US Interest rate rise postponed?
A major high street bank has today released a statement containing their assessment of when there will be a likely US raise in interest rates. Until recently, the consensus was that the States would look to raise their interest rates in September of this year. This was due to the fact that they have had stronger economic data and conditions during the last six months and their price pressure and jobs data et cetera lined up to produce conditions that had analysts thinking this would be a move in the short term.
However, some interesting analysis has come from the UK’s largest bank which discusses a number of facets of the move and provides a forecast outcome suggesting they have pushed their own forecast date back to March 2016. The outlook highlights deteriorating market conditions for the US economy during the last few weeks with these gathering pace in the last several days. Much of the analysis focusses on global impacts and the associated stresses that crumbling bond and equity markets would put on their economy – moving them into stress territory that would make any interest rate move unsuitable for next month.

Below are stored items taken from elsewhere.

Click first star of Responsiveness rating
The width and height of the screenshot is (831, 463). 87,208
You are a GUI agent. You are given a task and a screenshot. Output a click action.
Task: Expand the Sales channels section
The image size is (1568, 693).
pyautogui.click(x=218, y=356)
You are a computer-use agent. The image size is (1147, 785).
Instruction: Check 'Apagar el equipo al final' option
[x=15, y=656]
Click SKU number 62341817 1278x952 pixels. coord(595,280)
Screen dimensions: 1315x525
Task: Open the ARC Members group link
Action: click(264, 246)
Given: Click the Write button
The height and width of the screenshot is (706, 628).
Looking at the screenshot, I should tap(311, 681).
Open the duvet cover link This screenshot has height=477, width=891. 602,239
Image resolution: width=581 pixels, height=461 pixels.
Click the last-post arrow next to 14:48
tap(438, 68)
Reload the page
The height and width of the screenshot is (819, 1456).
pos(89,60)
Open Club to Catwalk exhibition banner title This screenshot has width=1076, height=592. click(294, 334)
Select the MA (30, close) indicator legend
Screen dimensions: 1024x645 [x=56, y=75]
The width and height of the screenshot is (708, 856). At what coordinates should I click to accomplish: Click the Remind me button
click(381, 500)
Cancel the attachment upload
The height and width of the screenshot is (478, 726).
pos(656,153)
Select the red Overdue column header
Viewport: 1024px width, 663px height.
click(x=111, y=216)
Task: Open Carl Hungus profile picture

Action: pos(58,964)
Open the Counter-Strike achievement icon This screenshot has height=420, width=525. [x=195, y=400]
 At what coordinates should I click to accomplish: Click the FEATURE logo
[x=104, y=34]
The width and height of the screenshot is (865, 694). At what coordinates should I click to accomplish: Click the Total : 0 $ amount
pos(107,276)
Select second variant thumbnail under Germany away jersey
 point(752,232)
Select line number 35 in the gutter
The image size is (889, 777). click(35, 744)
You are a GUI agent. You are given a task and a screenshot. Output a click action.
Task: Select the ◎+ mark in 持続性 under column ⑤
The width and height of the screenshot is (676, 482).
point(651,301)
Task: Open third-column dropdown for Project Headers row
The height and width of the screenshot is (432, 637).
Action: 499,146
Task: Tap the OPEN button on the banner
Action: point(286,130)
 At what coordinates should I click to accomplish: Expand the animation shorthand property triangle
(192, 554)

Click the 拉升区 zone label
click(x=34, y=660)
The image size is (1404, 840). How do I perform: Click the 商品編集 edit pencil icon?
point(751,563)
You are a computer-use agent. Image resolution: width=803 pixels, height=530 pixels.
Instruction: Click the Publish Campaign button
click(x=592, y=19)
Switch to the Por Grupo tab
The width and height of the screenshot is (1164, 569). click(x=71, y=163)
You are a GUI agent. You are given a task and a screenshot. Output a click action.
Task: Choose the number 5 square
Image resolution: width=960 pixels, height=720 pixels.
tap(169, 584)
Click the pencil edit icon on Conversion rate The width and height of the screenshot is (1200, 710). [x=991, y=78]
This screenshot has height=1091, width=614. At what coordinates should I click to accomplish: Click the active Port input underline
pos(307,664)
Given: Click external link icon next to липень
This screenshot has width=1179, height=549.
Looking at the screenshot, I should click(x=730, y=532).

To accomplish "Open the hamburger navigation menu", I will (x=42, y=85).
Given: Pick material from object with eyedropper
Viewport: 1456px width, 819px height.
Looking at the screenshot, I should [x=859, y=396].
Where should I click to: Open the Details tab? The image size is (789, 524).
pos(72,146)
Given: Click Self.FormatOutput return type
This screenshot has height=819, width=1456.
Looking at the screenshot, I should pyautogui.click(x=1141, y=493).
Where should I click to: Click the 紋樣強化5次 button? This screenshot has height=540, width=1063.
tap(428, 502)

It goes on to say that the Federal Open Market Committee may look to delay the start of any raises to beyond September in order to fully assess and appreciate the impacts and causes of the recent volatility in the financial markets. Dollar strength affecting global demand for US products and lowering oil prices both mean that demand for American supplies could weaken. This means difficulty in putting pressure on inflation – a core factor in setting interest rates.
Today we watch for a range of US economic data releases including housing data and services Purchasing Managers Index, which could help reveal some clues about future demand outlook in the States. If other analysts begin to feel the same way about the potential rate rise date, we may very well see a rapid short term sell off of USD.